[Stored data]
--------

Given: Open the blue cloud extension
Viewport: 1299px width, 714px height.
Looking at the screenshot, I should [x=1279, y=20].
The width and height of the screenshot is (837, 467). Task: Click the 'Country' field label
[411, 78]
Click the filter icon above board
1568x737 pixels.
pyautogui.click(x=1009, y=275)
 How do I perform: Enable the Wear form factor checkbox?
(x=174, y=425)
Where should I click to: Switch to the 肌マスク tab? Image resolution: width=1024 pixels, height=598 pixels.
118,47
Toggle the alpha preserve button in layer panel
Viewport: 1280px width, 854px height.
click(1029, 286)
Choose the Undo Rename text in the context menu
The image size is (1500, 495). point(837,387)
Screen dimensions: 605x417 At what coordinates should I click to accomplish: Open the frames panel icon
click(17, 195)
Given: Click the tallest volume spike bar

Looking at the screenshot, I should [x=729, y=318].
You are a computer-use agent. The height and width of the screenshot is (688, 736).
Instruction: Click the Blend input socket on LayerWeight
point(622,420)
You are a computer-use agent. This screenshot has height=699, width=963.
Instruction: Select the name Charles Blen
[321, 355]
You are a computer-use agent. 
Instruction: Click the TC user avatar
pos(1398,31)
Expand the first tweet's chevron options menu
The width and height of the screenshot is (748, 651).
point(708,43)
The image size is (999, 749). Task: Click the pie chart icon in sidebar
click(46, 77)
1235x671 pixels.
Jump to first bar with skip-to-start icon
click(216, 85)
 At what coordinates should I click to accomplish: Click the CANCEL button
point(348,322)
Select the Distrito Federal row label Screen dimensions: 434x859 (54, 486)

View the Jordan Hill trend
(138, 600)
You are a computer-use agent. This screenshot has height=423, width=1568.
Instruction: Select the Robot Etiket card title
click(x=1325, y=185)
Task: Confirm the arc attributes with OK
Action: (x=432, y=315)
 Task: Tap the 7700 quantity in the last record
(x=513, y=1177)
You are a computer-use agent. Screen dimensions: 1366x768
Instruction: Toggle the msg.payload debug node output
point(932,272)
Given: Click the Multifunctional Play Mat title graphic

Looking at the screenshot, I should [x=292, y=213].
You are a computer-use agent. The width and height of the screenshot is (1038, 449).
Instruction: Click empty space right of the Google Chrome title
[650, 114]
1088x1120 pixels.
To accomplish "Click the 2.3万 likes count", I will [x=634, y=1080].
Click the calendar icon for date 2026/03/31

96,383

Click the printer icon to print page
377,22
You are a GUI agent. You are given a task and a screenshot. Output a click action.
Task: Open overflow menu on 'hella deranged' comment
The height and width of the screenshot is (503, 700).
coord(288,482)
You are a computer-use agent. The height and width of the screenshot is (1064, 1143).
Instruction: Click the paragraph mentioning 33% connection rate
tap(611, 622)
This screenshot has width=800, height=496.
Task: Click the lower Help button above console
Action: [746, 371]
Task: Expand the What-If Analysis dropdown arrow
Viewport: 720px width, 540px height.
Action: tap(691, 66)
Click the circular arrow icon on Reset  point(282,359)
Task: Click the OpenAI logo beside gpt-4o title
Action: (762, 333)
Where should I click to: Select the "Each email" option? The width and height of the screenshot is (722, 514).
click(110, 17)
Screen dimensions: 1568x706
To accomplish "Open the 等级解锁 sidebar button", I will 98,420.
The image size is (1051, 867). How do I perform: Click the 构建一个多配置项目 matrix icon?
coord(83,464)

--------

WHAT TO PRODUCE => Set down exactly the lines from the start of the records to the line with "Expand the first tweet's chevron options menu". Include that line, and add nothing more.

FINISHED EXERCISE =>
Given: Open the blue cloud extension
Viewport: 1299px width, 714px height.
Looking at the screenshot, I should [x=1279, y=20].
The width and height of the screenshot is (837, 467). Task: Click the 'Country' field label
[411, 78]
Click the filter icon above board
1568x737 pixels.
pyautogui.click(x=1009, y=275)
 How do I perform: Enable the Wear form factor checkbox?
(x=174, y=425)
Where should I click to: Switch to the 肌マスク tab? Image resolution: width=1024 pixels, height=598 pixels.
118,47
Toggle the alpha preserve button in layer panel
Viewport: 1280px width, 854px height.
click(1029, 286)
Choose the Undo Rename text in the context menu
The image size is (1500, 495). point(837,387)
Screen dimensions: 605x417 At what coordinates should I click to accomplish: Open the frames panel icon
click(17, 195)
Given: Click the tallest volume spike bar

Looking at the screenshot, I should [x=729, y=318].
You are a computer-use agent. The height and width of the screenshot is (688, 736).
Instruction: Click the Blend input socket on LayerWeight
point(622,420)
You are a computer-use agent. This screenshot has height=699, width=963.
Instruction: Select the name Charles Blen
[321, 355]
You are a computer-use agent. 
Instruction: Click the TC user avatar
pos(1398,31)
Expand the first tweet's chevron options menu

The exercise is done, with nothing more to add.